R1, R2* and the r₁-r₂* relaxivity were measured in vivo across younger (aged 23–63 years, N = 26) and older (aged 65–77 years, N = 13) subjects (different marker shapes) in 11 brain regions (different colors, WM white matter, CTX cortex). Each row presents the correlations of these qMRI measurements with a different in vivo or ex vivo histological feature (fitted model and 95% confidence bounds are presented for significant correlations): (a) qMRI vs. the macromolecular tissue volume (MTV), an in vivo myelin-sensitive marker, measured for younger (aged 23–63 years, N = 26) and older (aged 65–77 years, N = 13) subjects. Unlike R1 and R2*, the r₁-r₂* relaxivity is not linearly related to this myelin-sensitive marker (See Supplementary Figs. 21, 22 for additional in vivo myelin-sensitive markers). b qMRI vs. the iron concentration (postmortem, from the literature^{5, 7}) measured for younger (aged 27–64 years, N > = 7) and older (aged 65−88 years, N > = 8) subjects (for precise sample sizes see Table 2). Notably, the r₁-r₂* relaxivity is not significantly correlated with the iron content when excluding the outlier values in the globus pallidum while the R2* correlation survives this exclusion (Supplementary Section 12). c qMRI vs. the iron mobilization capacity (transferrin (TF) /iron ratio), an iron homeostasis marker (postmortem, from the literature^{5, 7}, same subjects as in b).
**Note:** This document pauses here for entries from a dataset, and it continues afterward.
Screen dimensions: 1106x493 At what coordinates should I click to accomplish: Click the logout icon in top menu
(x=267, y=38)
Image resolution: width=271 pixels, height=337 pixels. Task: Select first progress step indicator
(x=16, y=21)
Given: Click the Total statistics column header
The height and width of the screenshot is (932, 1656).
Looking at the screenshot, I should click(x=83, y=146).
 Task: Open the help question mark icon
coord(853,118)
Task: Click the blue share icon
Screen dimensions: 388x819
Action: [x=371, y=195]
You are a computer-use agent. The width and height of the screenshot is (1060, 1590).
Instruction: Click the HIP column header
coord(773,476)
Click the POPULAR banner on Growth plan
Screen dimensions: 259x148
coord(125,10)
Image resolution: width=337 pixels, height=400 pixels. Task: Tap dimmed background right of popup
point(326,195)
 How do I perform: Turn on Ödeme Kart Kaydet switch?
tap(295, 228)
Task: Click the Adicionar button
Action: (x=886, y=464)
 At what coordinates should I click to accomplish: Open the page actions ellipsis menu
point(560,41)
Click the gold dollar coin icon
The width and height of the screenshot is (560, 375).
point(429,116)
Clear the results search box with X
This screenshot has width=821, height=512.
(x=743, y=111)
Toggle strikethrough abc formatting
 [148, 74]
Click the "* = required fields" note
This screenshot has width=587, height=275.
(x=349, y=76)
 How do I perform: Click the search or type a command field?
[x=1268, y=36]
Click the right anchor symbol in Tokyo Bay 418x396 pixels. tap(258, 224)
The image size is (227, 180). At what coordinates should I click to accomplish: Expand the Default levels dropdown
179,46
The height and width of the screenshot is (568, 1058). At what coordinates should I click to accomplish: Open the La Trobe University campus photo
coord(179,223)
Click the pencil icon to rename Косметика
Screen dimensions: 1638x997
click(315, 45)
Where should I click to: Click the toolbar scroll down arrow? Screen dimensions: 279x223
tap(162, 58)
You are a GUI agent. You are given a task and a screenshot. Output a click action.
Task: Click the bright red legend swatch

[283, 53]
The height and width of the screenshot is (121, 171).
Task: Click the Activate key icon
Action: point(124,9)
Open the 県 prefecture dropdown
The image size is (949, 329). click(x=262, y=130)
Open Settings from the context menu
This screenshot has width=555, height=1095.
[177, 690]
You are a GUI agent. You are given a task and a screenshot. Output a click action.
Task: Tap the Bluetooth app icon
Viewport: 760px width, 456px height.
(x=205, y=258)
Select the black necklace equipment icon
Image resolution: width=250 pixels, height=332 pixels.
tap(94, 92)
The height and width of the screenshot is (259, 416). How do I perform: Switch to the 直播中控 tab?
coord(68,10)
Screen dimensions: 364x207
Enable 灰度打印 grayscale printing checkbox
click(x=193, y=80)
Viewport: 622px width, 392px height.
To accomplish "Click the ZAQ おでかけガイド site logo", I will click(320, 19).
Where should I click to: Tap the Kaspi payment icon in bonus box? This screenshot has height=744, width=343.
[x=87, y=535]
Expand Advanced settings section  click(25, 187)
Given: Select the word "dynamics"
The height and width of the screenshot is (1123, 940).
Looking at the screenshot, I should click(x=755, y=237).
Only the r₁-r₂* relaxivity is significantly correlated with the iron mobilization capacity, implying for its sensitivity to the iron homeostasis across brain regions and in aging. For all panels, data points show mean values and error bars show the mean absolute deviation across subjects, p-values are for one-sided F-test corrected for multiple comparisons (FDR), full statistics are in supplementary table 2.